Plastic crystals could be the answer to keeping homes and food cool while cutting down greenhouse gas emissions that contribute to climate change.
Modern fridges contain a refrigerant, a material that can be compressed into a liquid, then evaporate back into a gas. The liquid refrigerant absorbs heat, cooling the fridge. As it absorbs the heat, it then turns back into a gas, starting the process all over again. Air conditioners work in a similar way.
In the past, refrigerants were mainly chlorofluorocarbons and hydrochlorofluorocarbons, which contributed to ozone depletion. They’ve been replaced by hydrofluorocarbons, which don’t affect the ozone layer but do produce greenhouse gases.
Scientists have been looking for alternatives, and Dr. Bing Li and of the Chinese Academy of Sciences’ Institute of Metal Research has struck upon a unique one: plastic crystals.
“We identified plastic crystals as promising materials for solid-state refrigeration,” Li told the New Scientist.

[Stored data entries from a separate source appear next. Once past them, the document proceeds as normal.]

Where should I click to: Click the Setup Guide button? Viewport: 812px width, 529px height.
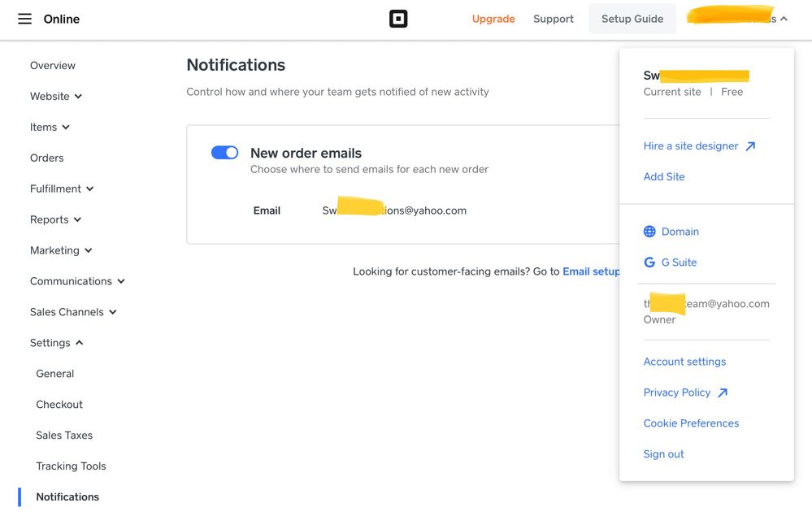click(632, 19)
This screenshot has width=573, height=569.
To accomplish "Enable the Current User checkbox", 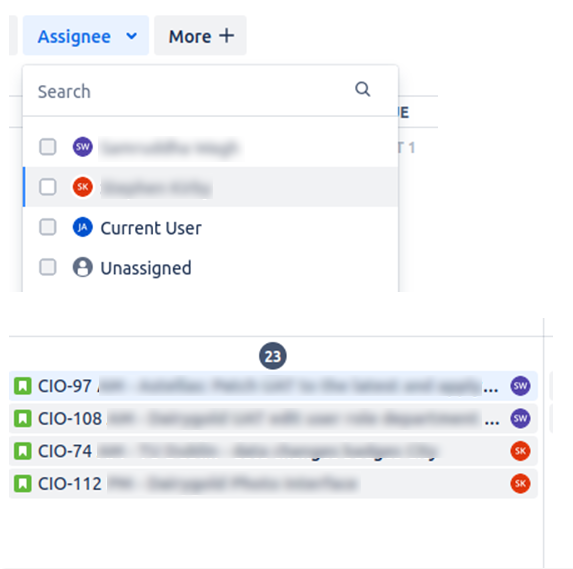I will [x=48, y=227].
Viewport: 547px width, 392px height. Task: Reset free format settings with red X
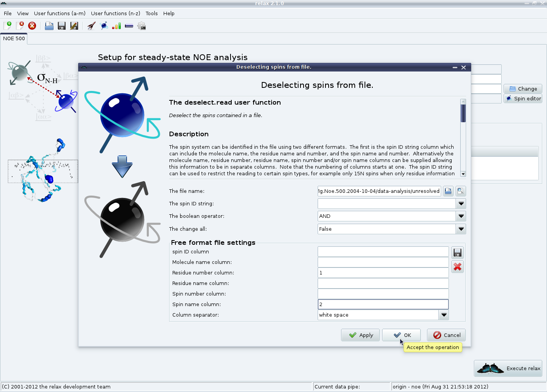458,267
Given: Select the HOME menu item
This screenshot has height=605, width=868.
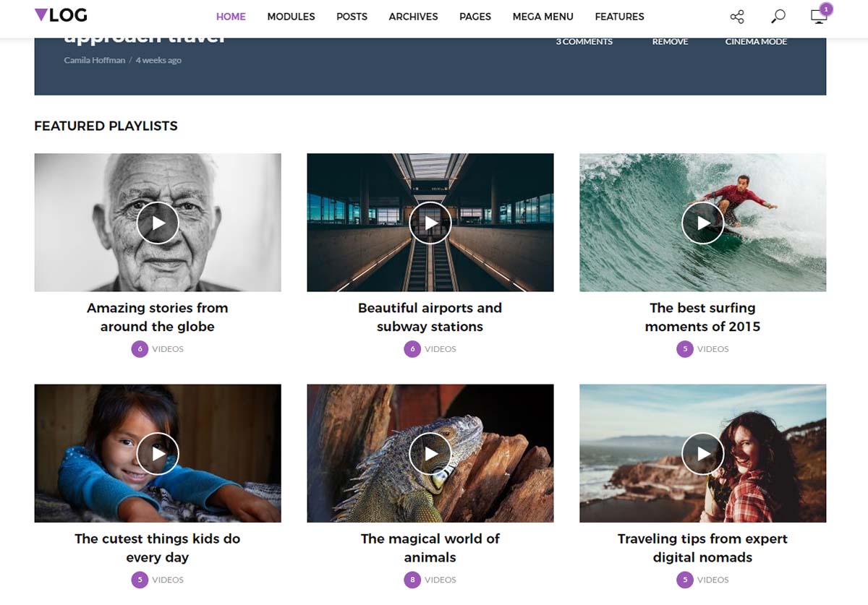Looking at the screenshot, I should pyautogui.click(x=231, y=16).
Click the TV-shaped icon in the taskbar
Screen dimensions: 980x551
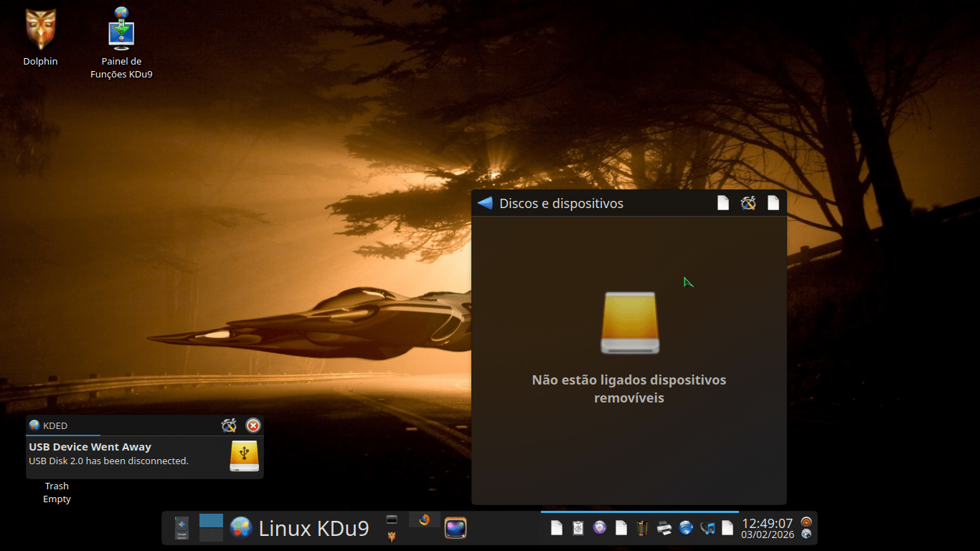click(456, 528)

Li and his colleagues, including researchers from the Japan Atomic Energy Agency and Japan Synchrotron Radiation Research Institute, found that the plastic crystals – created decades ago and used in cosmetics, plastics, paint and other materials – work very well as a refrigerant.
The key lies in the normally disordered structure of the plastic crystals.
“A tiny pressure can switch the materials between the disordered state and the ordered state,” Li said.
That flip between states produces a massive energy change, giving the material heat absorbing abilities like current refrigerants. The difference is that many of the plastic crystals actually have a capacity to absorb the same amount of heat as modern refrigerants with much less pressure.
One type of crystal, neopentylglycol, can absorb exponentially more heat than current materials with the same amount of pressure.
That means that the new material could not only lower the amount of pollution coming directly from fridges, air conditioners, and other machines that rely on refrigerants – it could also drastically cut the amount of electricity required to run them.
Li and his team plan to continue testing the plastic crystals to reduce heat loss and maximize energy efficiency.
Their work has been published in the journal Nature.